By this approach, I am getting probability from 0 to L is exactly '1' (obvious since V = infinity otherwise). However, the expectation value of momentum is correctly coming '0'. There is no option in the question for Probability = 1.
Thanks !

 

[kuruman]

The choices that you are given leave room for interpretation. First, quantity "n" in options (b) and (c) is not specified in the problem. Of course we are told that the particle is in the ground state, so we may justifiably assume that n = 1. Option (e) has the confusing p = 1t / L. Presumably the 1 is from n = 1. What is t? Is it the time independent variable?

I think this problem can be answered without math. Note that ##\langle p \rangle =0## and invoke a symmetry argument.

 

[tanaygupta2000]

quantity "n" in options (b) and (c) is not specified in the problem

I have attached the image for clarity

 

[TSny]

By this approach, I am getting probability from 0 to L is exactly '1' (obvious since V = infinity otherwise).

The probability that a measurement of position, ##x##, will yield a value in the range ##0 \leq x \leq 1## is exactly 1. But the question isn't asking for this.

I think the question is asking about a measurement that determines which direction the particle is traveling. For this one-dimensional system, the direction of motion is determined by the sign of the momentum. So, they want the probability that a measurement of momentum will have a positive value for the momentum.

 

[tanaygupta2000]

By looking at the options, probability can either be 0 or 1/2. And since the value of momentum is coming to be precisely zero, can we assume that equal probability of measurement goes above 0 as the same as below 0 (i.e., 1/2 on both sides)?
This argument leads the probability to be 1/2 towards +x direction.

 

[haruspex]

Option (e) has the confusing p = 1t / L.

Judging from the other options, I suggest 1t is a misreading of (a handwritten?) n.

 

[tanaygupta2000]

I apologise for it. Have attached an image of the question for clarity. Thanks !

 

[kuruman]

Suppose you and I look at this particle bouncing back and forth. We are facing each other and the box is between us. What's "to the left" (negative) for you is "the right" (positive) for me. Do you see the symmetry?
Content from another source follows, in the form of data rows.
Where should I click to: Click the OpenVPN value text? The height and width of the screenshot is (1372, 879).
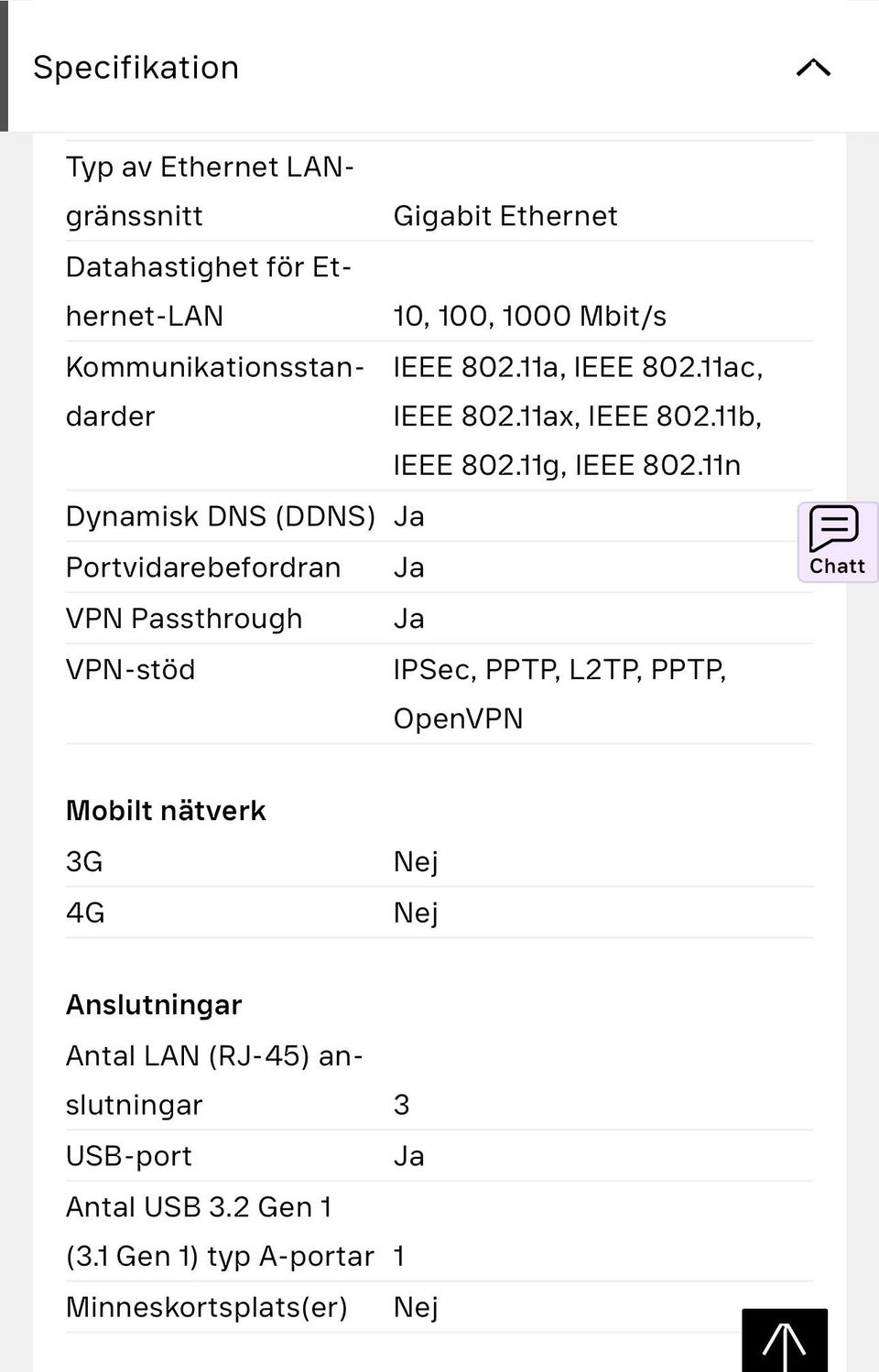[x=458, y=719]
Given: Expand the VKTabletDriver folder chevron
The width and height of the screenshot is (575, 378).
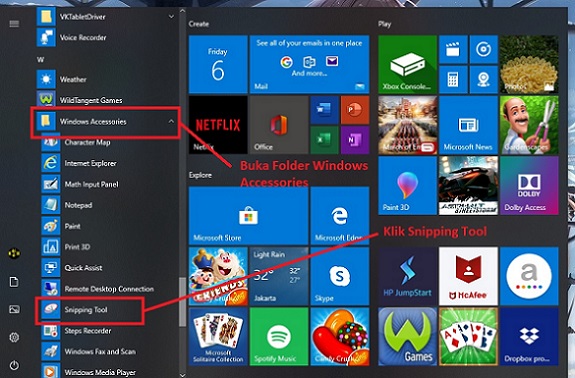Looking at the screenshot, I should [171, 16].
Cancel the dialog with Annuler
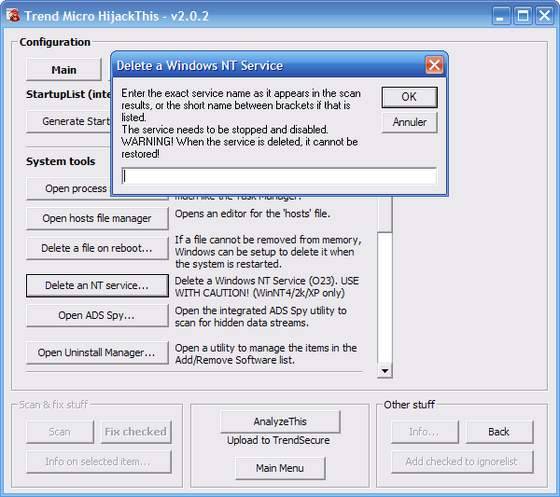 pyautogui.click(x=409, y=122)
Judging from the other options, I suggest 1t is a misreading of (a handwritten?) n.

I think that's a good suggestion.

 

[kuruman]

I apologise for it. Have attached an image of the question for clarity. Thanks !

I see. n is actually ##\pi##. Thanks for the clarification.

 

[tanaygupta2000]

Suppose you and I look at this particle bouncing back and forth. We are facing each other and the box is between us. What's "to the left" (negative) for you is "the right" (positive) for me. Do you see the symmetry?

I think that's a good suggestion.

Yes I can clearly see it. But I am still confused how can the particle enter the region -x, since V = infinite there.

 

[tanaygupta2000]

Yes I can clearly see it. But I am still confused how can the particle enter the region -x, since V = infinite there.

I think probability = 1/2 only comes as an assumption by observing the value of momentum (0).

 

[haruspex]

I think probability = 1/2 only comes as an assumption by observing the value of momentum (0).

The probability is 1/2 from a simple symmetry argument. The expected value is also zero by the same argument.
But then you want the (expected?) value of p given that it is positive. Or equivalently, the value of |p|. This will not be zero.

 

[tanaygupta2000]

Thank You so much for the help !